Let’s update our Makefile to build our test runner as well.

CFLAGS += -g3 \
          -Wall

LIBS = bpf

all: fib_lookup.bpf.o fib_lookup.skel.h test

fib_lookup.bpf.o: fib_lookup.bpf.c
	clang -target bpf -Wall -O2 -g -c $<

fib_lookup.skel.h: fib_lookup.bpf.o
	bpftool gen skeleton $< > $@

test: test.c
	gcc $(CFLAGS) -l$(LIBS) -o $@ $<

.PHONY:
clean:
	rm -rf fib_lookup.bpf.o
	rm -rf fib_lookup.skel.h
	rm -rf test

And finally lets provide a script which sets up a network namespace for this test runner to work inside, and runs the test.

#!/bin/bash
NETNS_NAME="netns-1"
n='sudo ip netns'
nexec="sudo ip netns exec $NETNS_NAME"

function setup_netns() {
    # add 'netns-1' network namespace where we'll
    # run our test.
    $n add $NETNS_NAME

    # setup loopback
    $nexec ip addr add 127.0.0.1 dev lo

    # setup a dummy interface which can route to the default gw, and 
    # setup a route to the default gw.
    $nexec ip link add name eth0 type dummy
    $nexec ip link set up eth0
    $nexec ip addr add 192.168.1.10/24 dev eth0
    $nexec ip route add default via 192.168.1.11

    # since 192.168.1.11 doesn't actually exist, create a perm arp-table entry 
    # for it, allowing fib lookup to succeed.
    $nexec ip neigh add 192.168.1.11 dev eth0 lladdr "0F:0F:0F:0F:0F:0F" nud permanent
}

function teardown_netns() {
    $n del $NETNS_NAME
}

setup_netns
$nexec ./test
teardown_netns

Now when we run this script we get the following output:

[PASS]: ifindex 2

Summing it up

Lets summarize the major points in this post.

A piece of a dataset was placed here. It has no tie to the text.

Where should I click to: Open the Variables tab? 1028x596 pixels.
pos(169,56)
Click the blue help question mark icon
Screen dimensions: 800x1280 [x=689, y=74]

A eBPF program can define global variables which can be modified, both before and after, a userspace test run of the program.

The BPF_PROG_RUN command can be used run your eBPF program in user space, which is wrapped by the bpf_prog_test_run_opts() function in libbpf.

Once the eBPF program is compiled into an object file, you can generate a skeleton loader with bpftool, this skeleton loader will load your eBPF program into the Kernel, and also provide your userspace program access to the global variables mentioned above.

Finally, you can write a userspace test runner which sets the global variables of the loaded eBPF program before the test, and reads them after, allowing you to determine if the eBPF program performed the actions you intended.